Digital Pixel Wall at kids.digilab.berlin
Object of the month November 2021
The popular cube wall in the entrance area of the Deutsches Technikmuseum gained a new sibling in June when kids.digilab.berlin decided to build their own pixel wall in each of their two rooms. Their plan was born out of the idea of building an LED light into a cube so it could serve as a kind of pixel, which could then be used as a visually effective way to teach children the art of programming.
While the large display wall in the museum has 12,800 rotating cubes with green, blue, red and white surfaces, the kids.digilab.berlin pixel wall consists of 192 open wooden cubes. It looks like three side-by-side letterpress type cases, each of which consists of an eight-by-eight grid of squares in which objects can also be placed. Hidden behind this display wall, however, is a long LED strip: a light chain, whose LEDs can be controlled individually. USB ports for the light chain and for data transmission are located in two of the white cubes.
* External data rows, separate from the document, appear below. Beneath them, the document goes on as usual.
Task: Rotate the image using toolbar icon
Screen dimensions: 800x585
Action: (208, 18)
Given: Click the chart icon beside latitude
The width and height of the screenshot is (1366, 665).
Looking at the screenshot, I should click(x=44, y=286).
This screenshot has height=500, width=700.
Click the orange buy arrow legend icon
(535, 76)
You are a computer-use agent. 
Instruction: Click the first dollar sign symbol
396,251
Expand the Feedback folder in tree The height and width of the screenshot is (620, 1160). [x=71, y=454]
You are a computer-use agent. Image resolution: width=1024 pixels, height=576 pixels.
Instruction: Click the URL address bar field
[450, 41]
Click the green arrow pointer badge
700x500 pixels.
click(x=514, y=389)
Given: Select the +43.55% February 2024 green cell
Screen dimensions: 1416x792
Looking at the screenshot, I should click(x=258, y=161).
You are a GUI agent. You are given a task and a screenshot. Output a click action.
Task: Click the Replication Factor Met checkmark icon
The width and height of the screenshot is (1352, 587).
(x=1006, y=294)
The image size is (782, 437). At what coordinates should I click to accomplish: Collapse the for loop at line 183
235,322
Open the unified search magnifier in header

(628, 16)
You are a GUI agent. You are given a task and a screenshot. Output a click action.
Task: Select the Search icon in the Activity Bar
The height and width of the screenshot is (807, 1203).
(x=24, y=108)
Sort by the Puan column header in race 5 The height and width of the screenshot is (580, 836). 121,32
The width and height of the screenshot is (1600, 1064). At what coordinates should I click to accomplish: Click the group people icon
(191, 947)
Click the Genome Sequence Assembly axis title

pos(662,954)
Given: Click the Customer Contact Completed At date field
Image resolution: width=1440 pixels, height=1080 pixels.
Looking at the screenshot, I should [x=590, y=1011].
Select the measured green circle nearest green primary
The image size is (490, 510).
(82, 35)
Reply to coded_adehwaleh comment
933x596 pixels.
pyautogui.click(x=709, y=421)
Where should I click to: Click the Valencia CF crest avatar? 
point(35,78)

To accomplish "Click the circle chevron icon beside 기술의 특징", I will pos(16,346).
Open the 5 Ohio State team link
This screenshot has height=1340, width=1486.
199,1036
The digital pixel wall is usually programmed in rainbow colors to serve as illumination during workshops for primary school classes or daycare groups at kids.digilab.berlin. Sometimes the workshop leaders show the children how to tinker with the display wall by using minicomputers to reprogram the pixels. Then, as was the case with the venerable forerunners from the 1980s, letterings like "Hello" or motifs such as an airplane can suddenly appear. A microphone on the USB port in the wall can also be used to visualize noises and tones using an analyzer. Volume and pitch can thus be seen on the digital pixel wall as various illuminated columns that rise and fall in rainbow colors.